- _Stored records_:
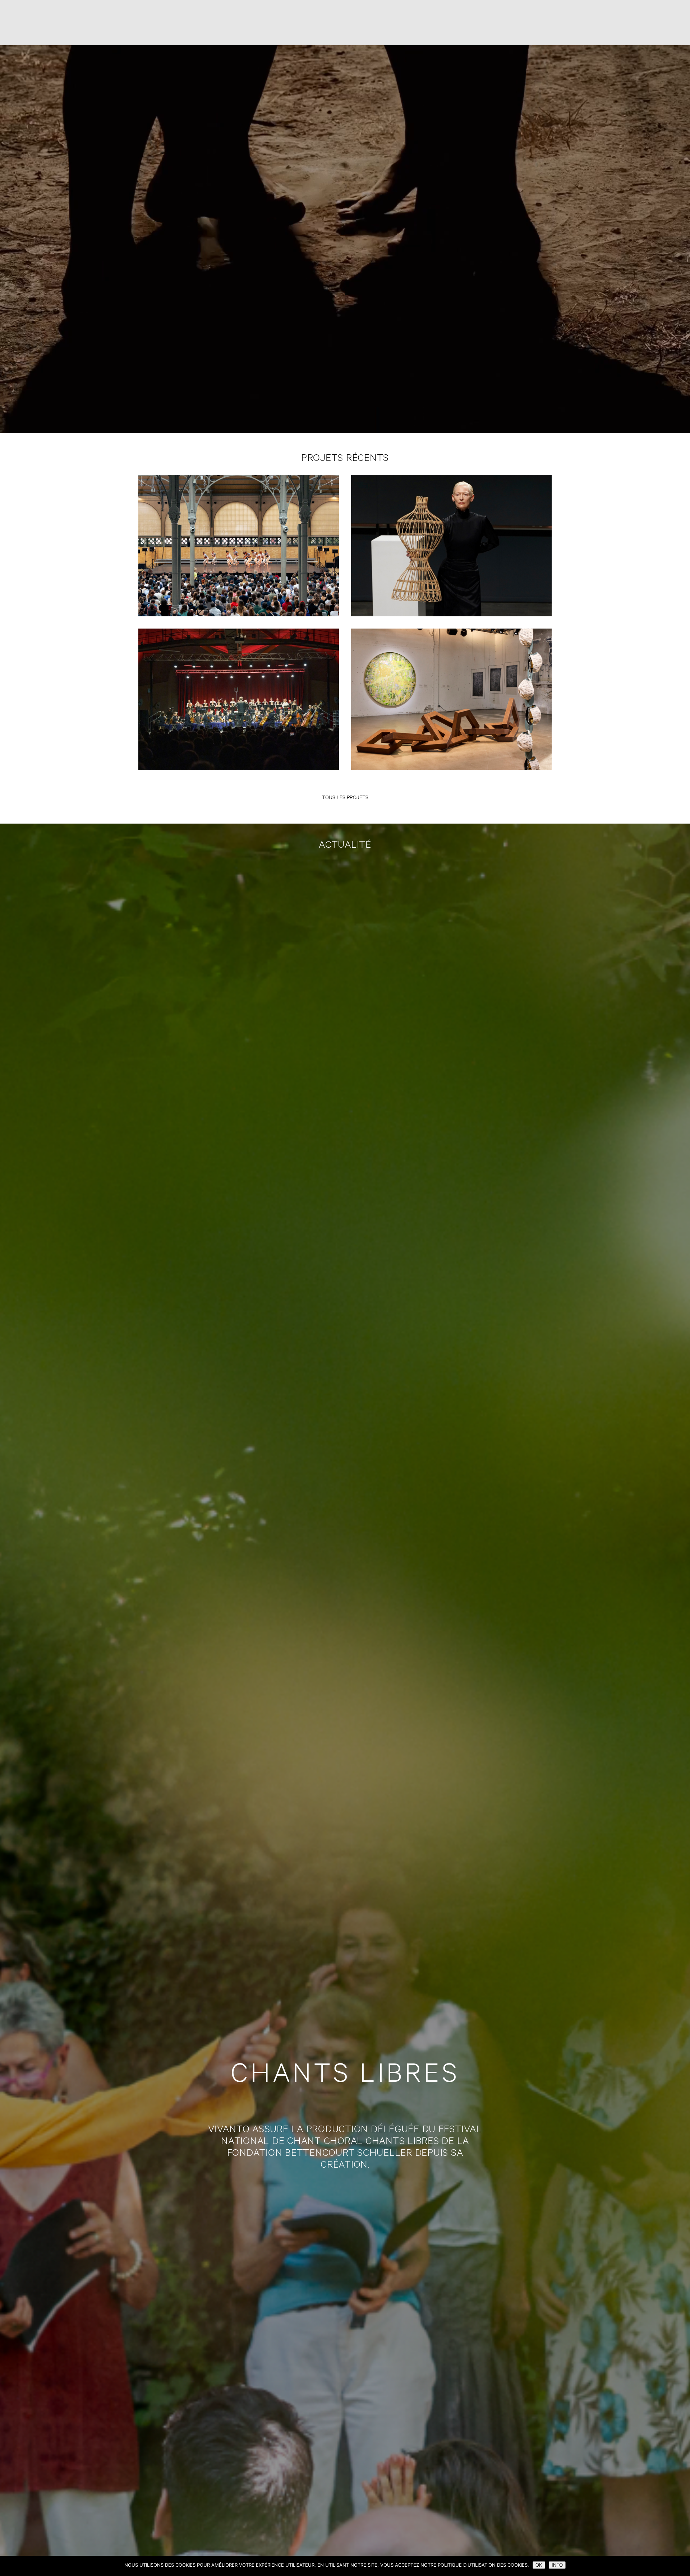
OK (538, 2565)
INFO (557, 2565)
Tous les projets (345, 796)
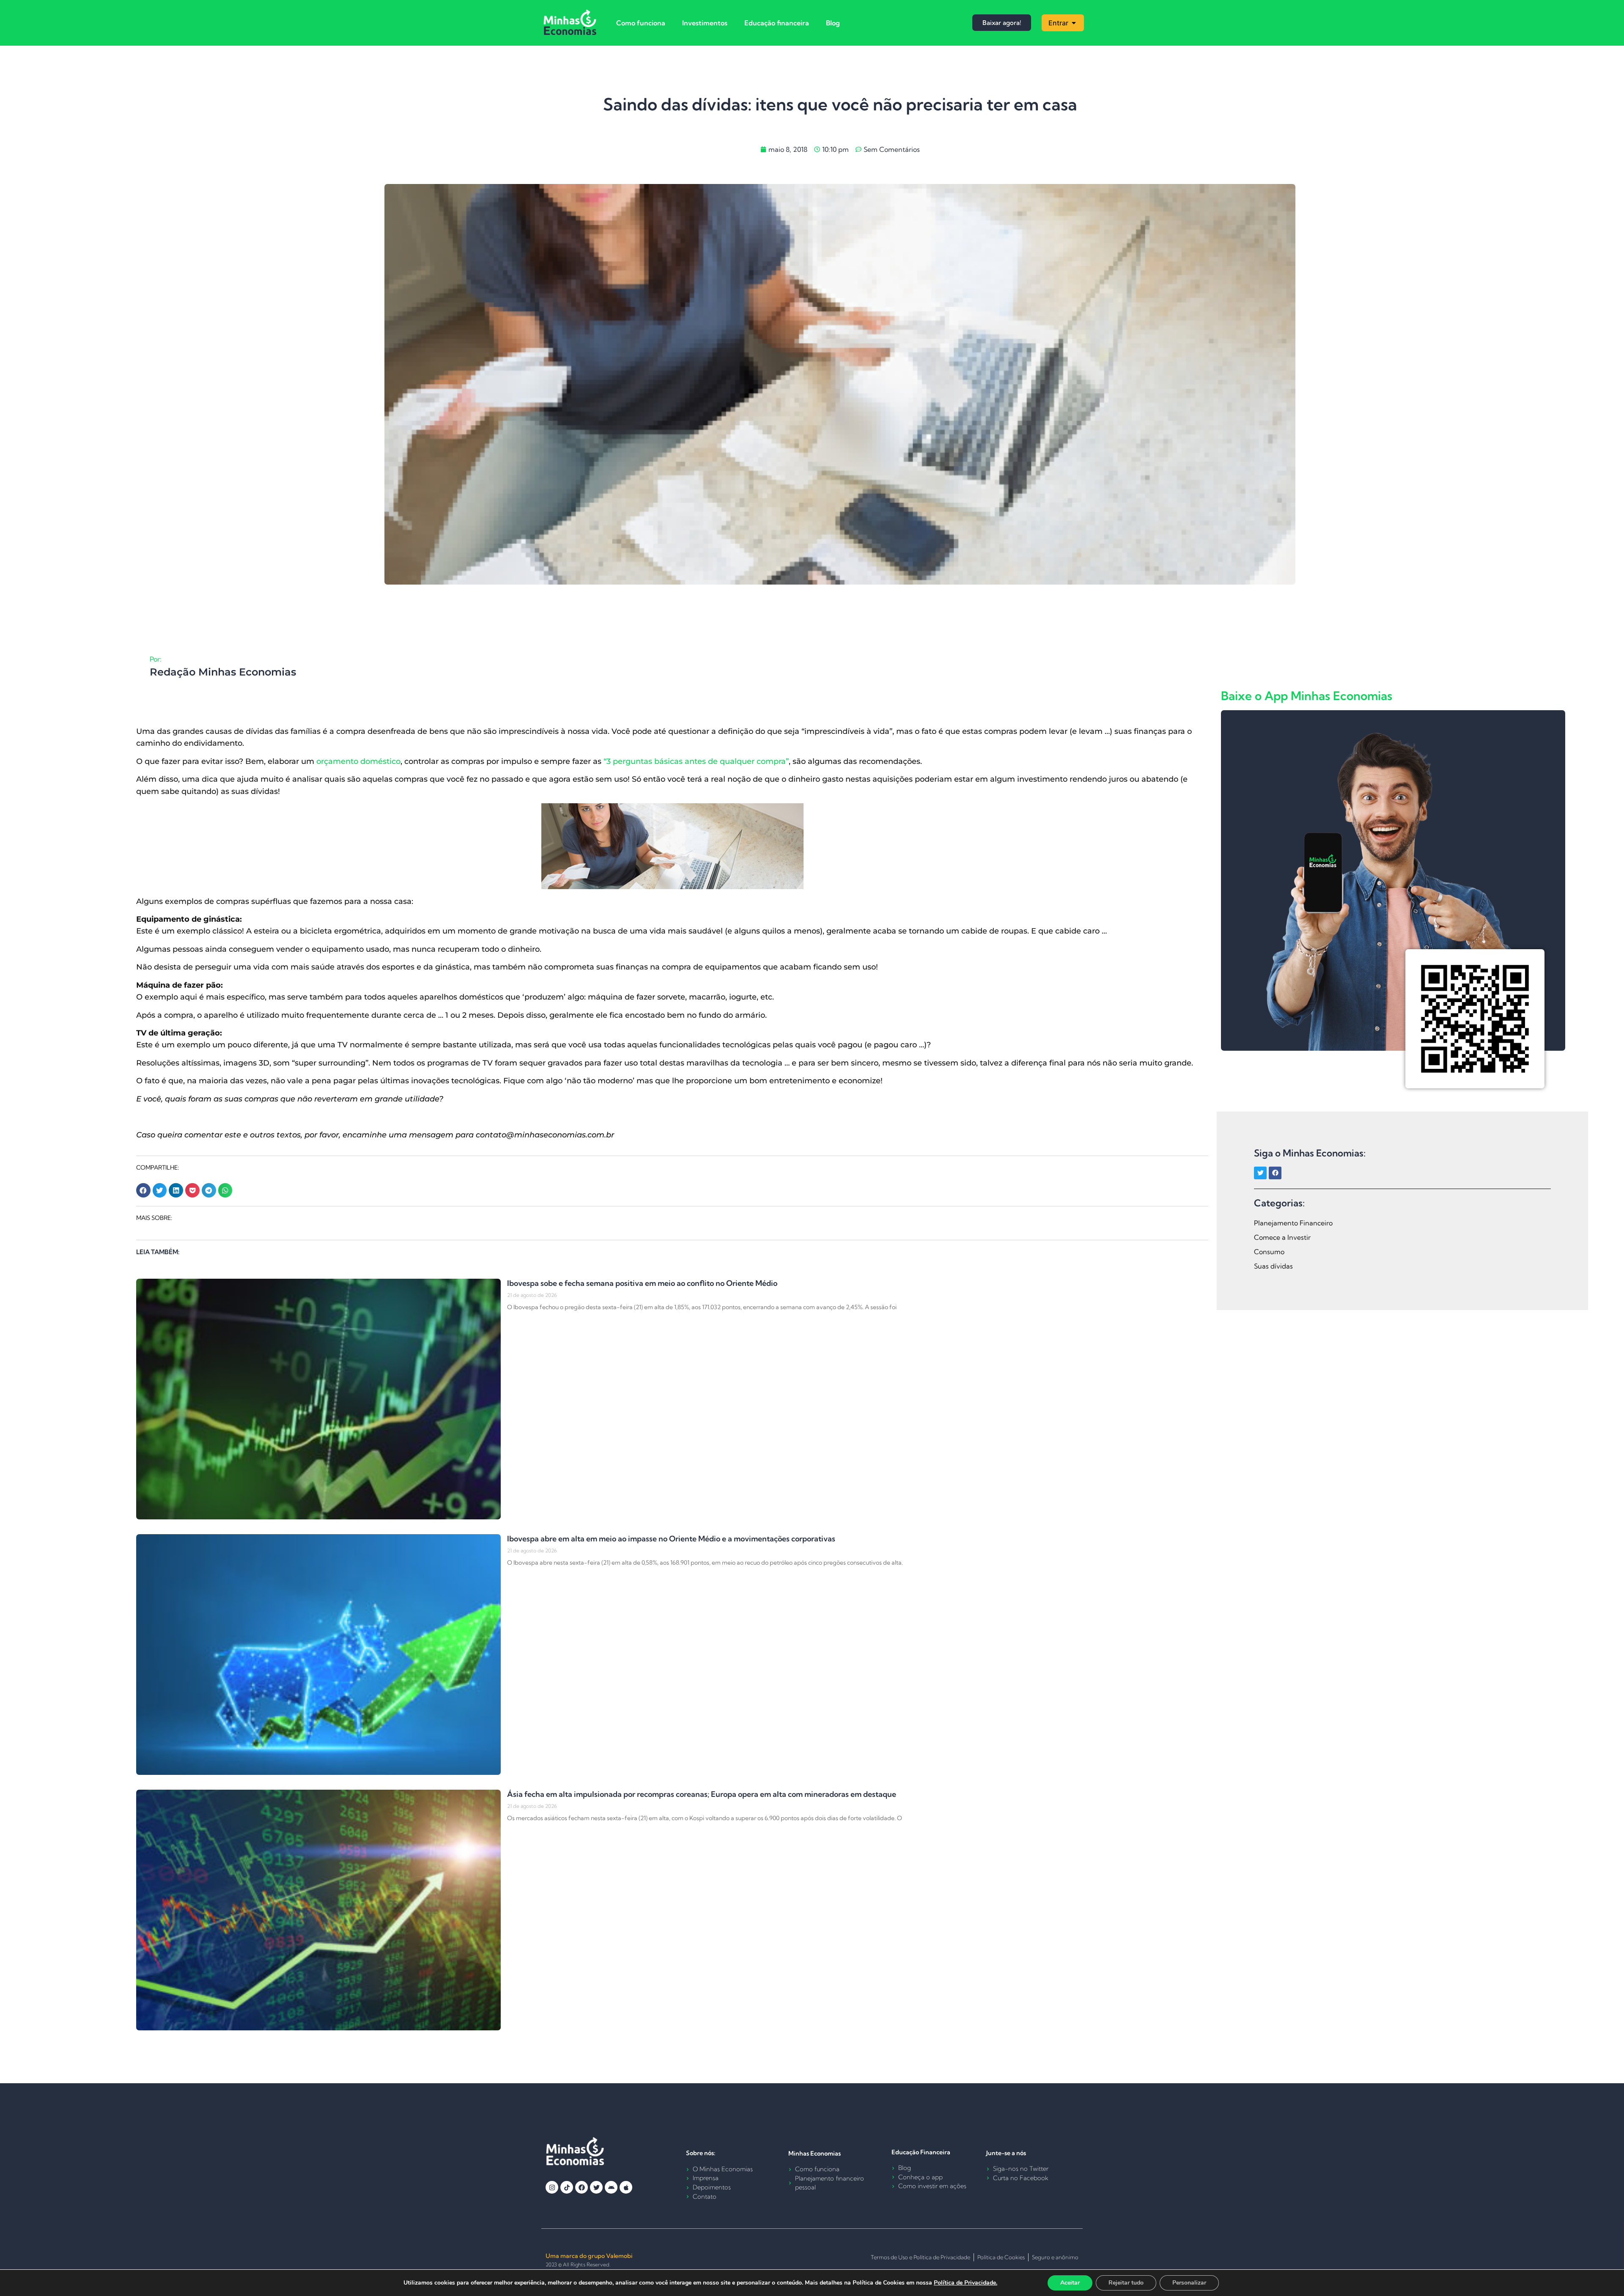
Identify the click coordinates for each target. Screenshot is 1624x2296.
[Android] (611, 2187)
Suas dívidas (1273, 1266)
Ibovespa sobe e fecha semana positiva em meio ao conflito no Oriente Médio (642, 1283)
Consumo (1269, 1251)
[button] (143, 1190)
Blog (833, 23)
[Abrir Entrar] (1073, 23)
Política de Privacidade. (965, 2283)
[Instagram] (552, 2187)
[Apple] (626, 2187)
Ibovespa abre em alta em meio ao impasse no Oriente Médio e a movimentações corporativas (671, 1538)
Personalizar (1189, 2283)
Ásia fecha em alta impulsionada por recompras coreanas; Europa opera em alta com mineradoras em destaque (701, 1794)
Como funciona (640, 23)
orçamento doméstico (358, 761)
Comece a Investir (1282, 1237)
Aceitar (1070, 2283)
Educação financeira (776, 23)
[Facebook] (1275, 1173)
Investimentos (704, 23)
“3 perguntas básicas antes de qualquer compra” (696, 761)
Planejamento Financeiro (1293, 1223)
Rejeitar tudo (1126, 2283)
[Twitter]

- _DIRECTIONS_: We ask that the entries above be copied exactly, with the pictures omitted.

- _TASK RESULT_:
OK (538, 2565)
INFO (557, 2565)
Tous les projets (345, 796)
Identify the click coordinates for each target. Screenshot is 1624x2296.
[Android] (611, 2187)
Suas dívidas (1273, 1266)
Ibovespa sobe e fecha semana positiva em meio ao conflito no Oriente Médio (642, 1283)
Consumo (1269, 1251)
[button] (143, 1190)
Blog (833, 23)
[Abrir Entrar] (1073, 23)
Política de Privacidade. (965, 2283)
[Instagram] (552, 2187)
[Apple] (626, 2187)
Ibovespa abre em alta em meio ao impasse no Oriente Médio e a movimentações corporativas (671, 1538)
Personalizar (1189, 2283)
Ásia fecha em alta impulsionada por recompras coreanas; Europa opera em alta com mineradoras em destaque (701, 1794)
Como funciona (640, 23)
orçamento doméstico (358, 761)
Comece a Investir (1282, 1237)
Aceitar (1070, 2283)
Educação financeira (776, 23)
[Facebook] (1275, 1173)
Investimentos (704, 23)
“3 perguntas básicas antes de qualquer compra” (696, 761)
Planejamento Financeiro (1293, 1223)
Rejeitar tudo (1126, 2283)
[Twitter]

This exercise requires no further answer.